Working with Secrets

Your prompts might need to include sensitive user information when they're sent to your model provider. This is probably something you don't want to hard code into your prompt or captured in your logs. An easy way to get around this is to use the SecretStr type from Pydantic in your model definitions.

from pydantic import BaseModel, SecretStr
import instructor
import openai


class UserContext(BaseModel):
    name: str
    address: SecretStr


class Address(BaseModel):
    street: SecretStr
    city: str
    state: str
    zipcode: str


client = instructor.from_openai(openai.OpenAI())
context = UserContext(name="scolvin", address="secret address")

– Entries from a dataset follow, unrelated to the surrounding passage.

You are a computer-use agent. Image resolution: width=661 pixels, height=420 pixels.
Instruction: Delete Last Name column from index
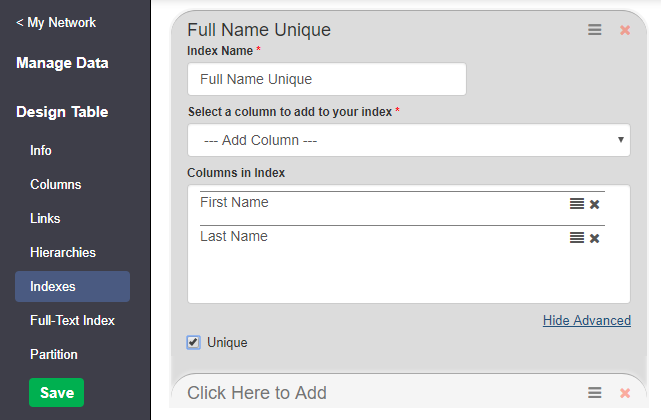tap(595, 238)
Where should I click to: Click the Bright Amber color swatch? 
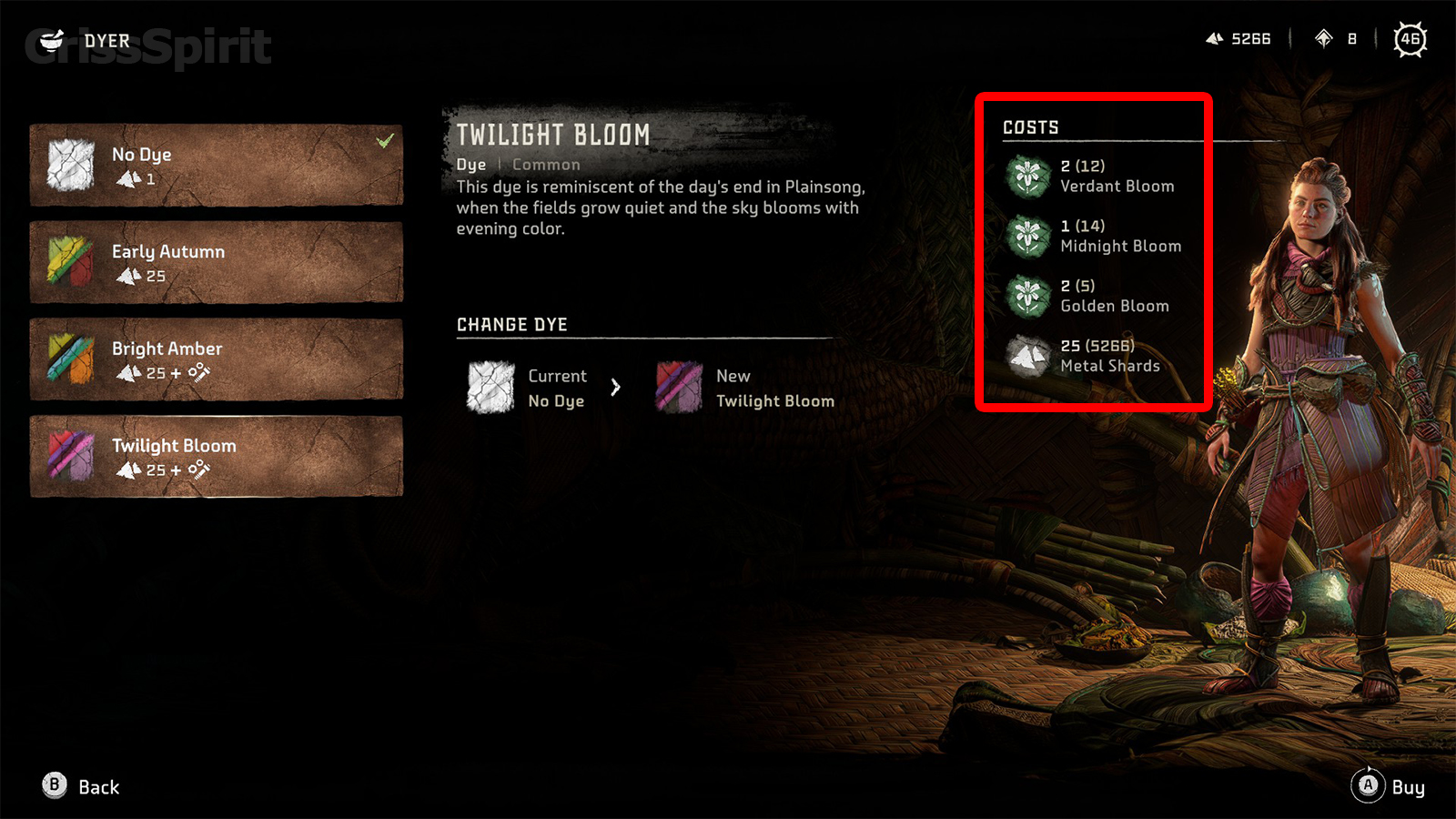click(x=71, y=359)
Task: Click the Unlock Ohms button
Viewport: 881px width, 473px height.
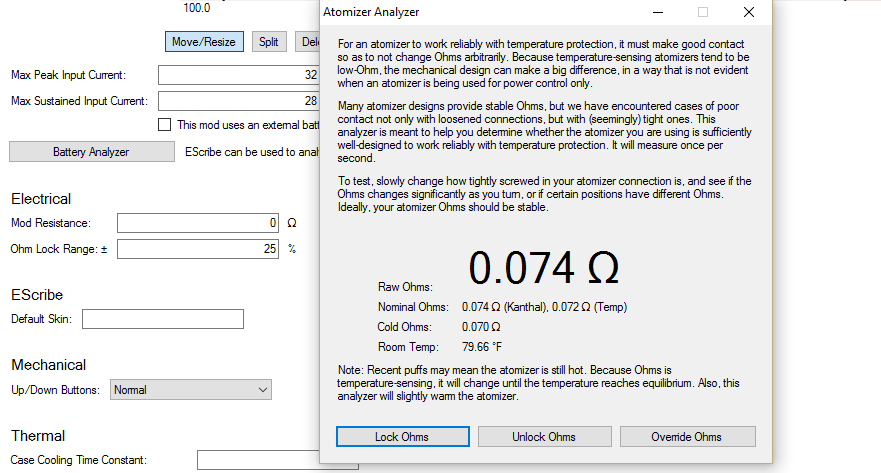Action: coord(544,437)
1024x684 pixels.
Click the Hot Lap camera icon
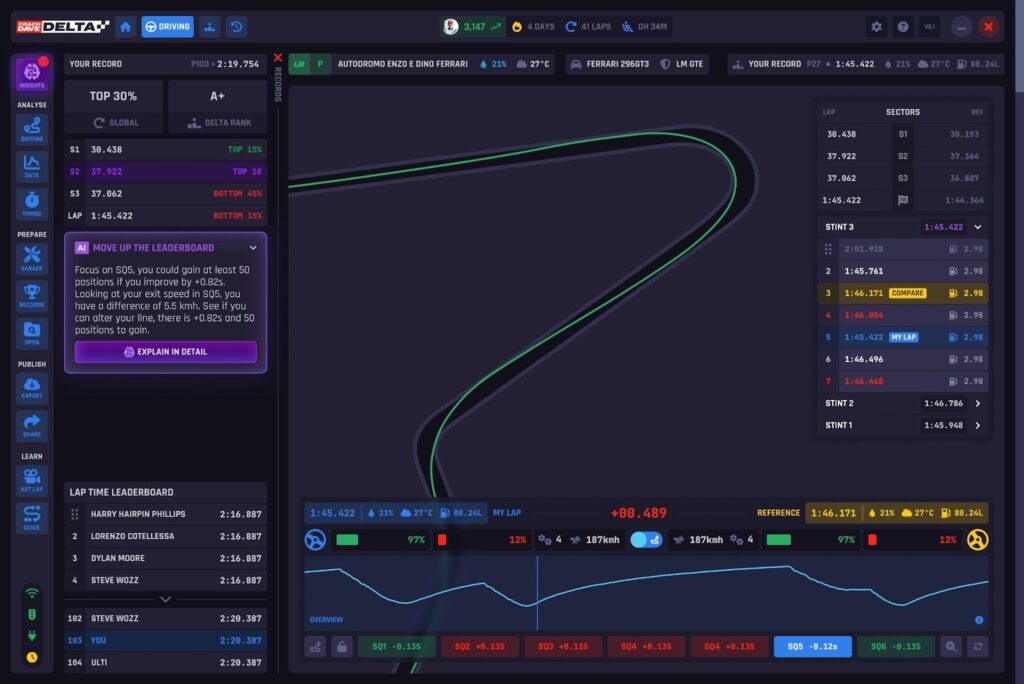click(32, 480)
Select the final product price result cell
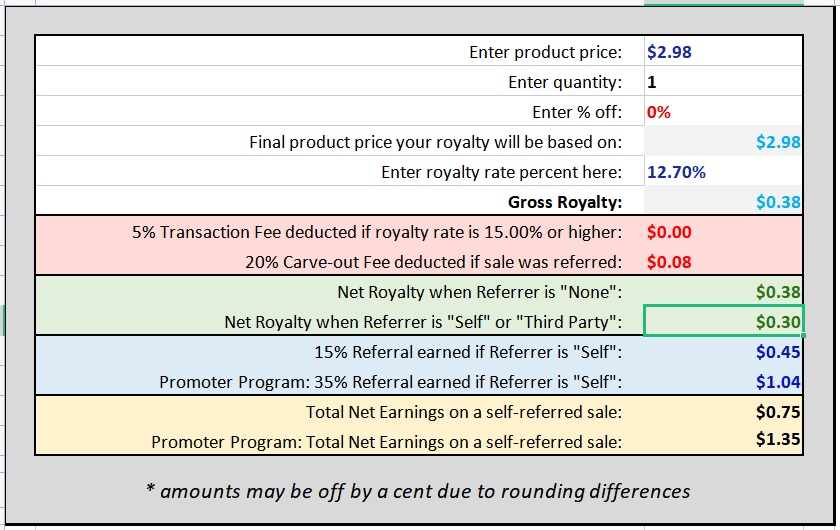 [x=723, y=141]
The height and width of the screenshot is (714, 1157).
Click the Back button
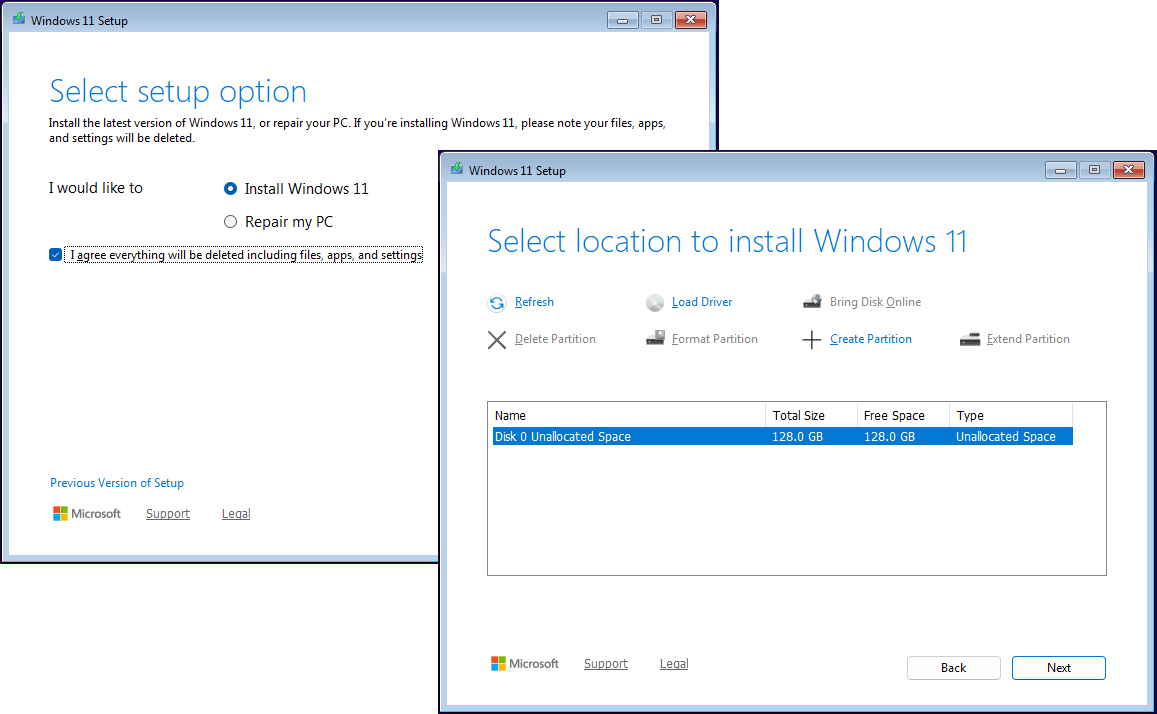(x=953, y=667)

address = client.chat.completions.create(
    model="gpt-4o",
    messages=[
        {
            "role": "user",
            "content": "{{ user.name }} is `{{ user.address.get_secret_value() }}`, normalize it to an address object",
        },
    ],
    context={"user": context},
    response_model=Address,
)
print(context)
#> UserContext(username='jliu', address="******")
print(address)
#> Address(street='******', city="Toronto", state="Ontario", zipcode="M5A 0J3")

This allows you to preserve your sensitive information while still using it in your prompts.